Solar Energy Plants Deserve More U.S. Land
The U.S. should appropriate more federal lands for building solar power plants. Pro or con?
Pro: Look at the Big Picture
To transform solar energy into a major player on the energy stage will take a lot of land. Solar power plants require 20 to 30 times the amount of land as coal, natural gas, or nuclear plants to generate the same number of kilowatt hours. Solar energy now contributes a paltry 0.02 percent of the nation’s electricity. It will take hundreds of thousands of acres of land to raise this percentage significantly.
Some land can come from placing photovoltaic panels on existing rooftops, fallowing agricultural fields, and redeploying degraded public lands, such as old landfills. But that’s still not enough space.

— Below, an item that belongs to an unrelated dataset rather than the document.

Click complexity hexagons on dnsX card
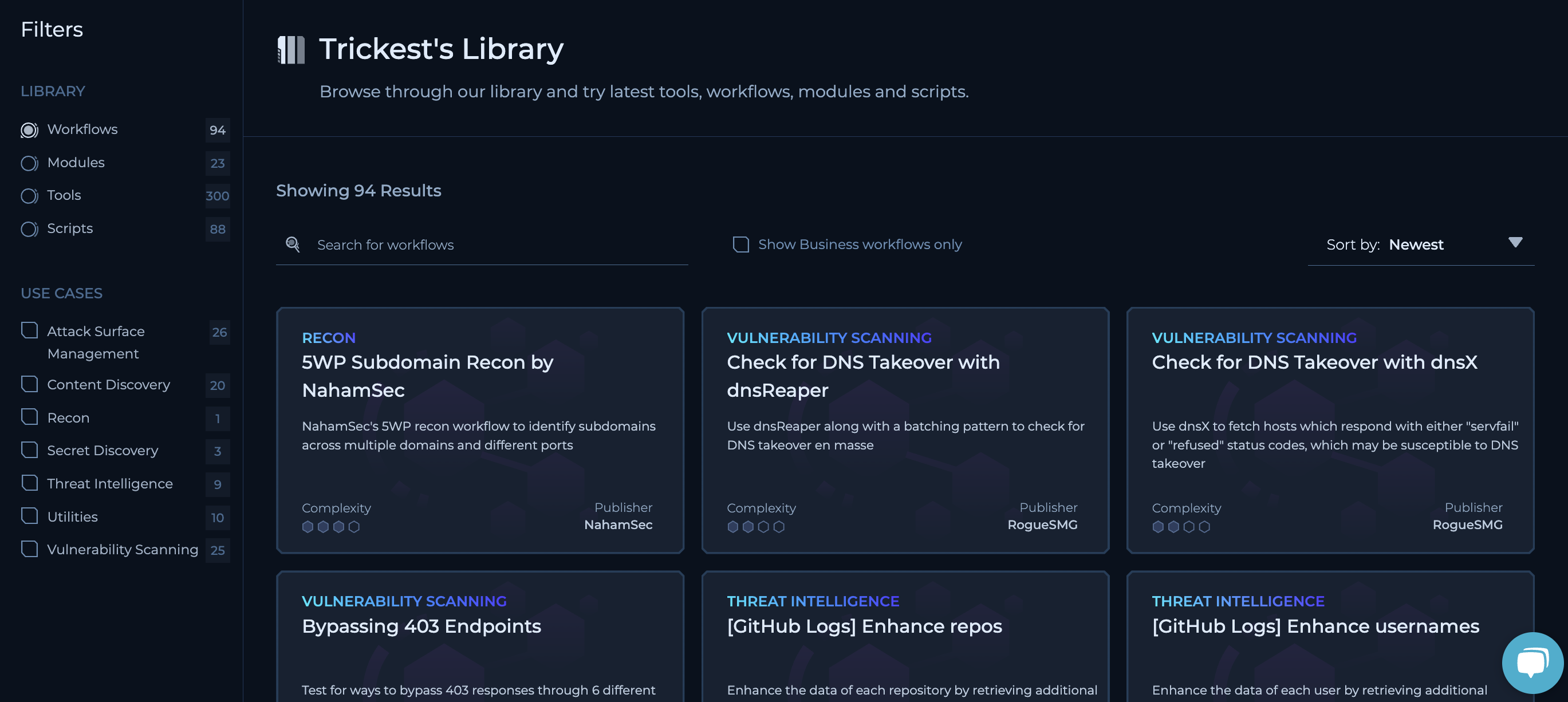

That’s where the U.S. Bureau of Land Management comes in. It manages 264 million acres in 12 Western states—land with lots of sunshine. Much of it consists of scrub desert that provides only marginal habitat for plants and animals. BLM should permit solar plants on low-value areas adjacent to Interstate highways, bisected by high-voltage transmission lines and disturbed by decades of cattle grazing and off-road vehicles.
Concern over protecting a small number of important species, especially the threatened desert tortoise, has prompted environmental organizations and local citizen groups to oppose every attempt to put solar plants on BLM land. This opposition is understandable but short-sighted, given the potential consequences of global climate change. Proposals for solar plant sites pose a stark choice: Should we save some marginal habitat of a few species or save the planet?

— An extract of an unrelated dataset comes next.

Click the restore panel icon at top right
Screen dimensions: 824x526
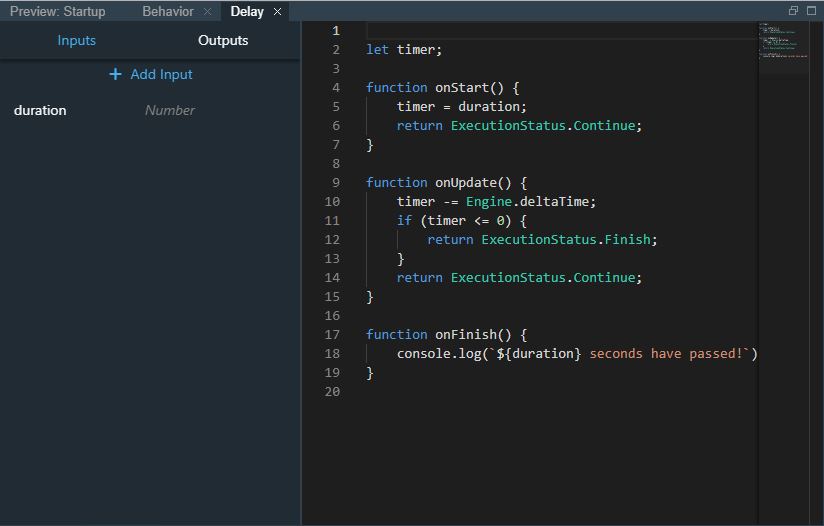(794, 11)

Con: Too Many Unfinished Projects
While a massive ramp-up of renewable energy projects is needed, more than enough land is already available. The greatest obstacle to getting more large-scale solar projects constructed is not that too little public land is available, but too much.
Over the past few years, dozens of solar projects have been proposed on tens of thousands of acres of public lands managed by the U.S. Interior Dept. Many of these have been opposed by conservation groups, sometimes leading to lengthy project delays.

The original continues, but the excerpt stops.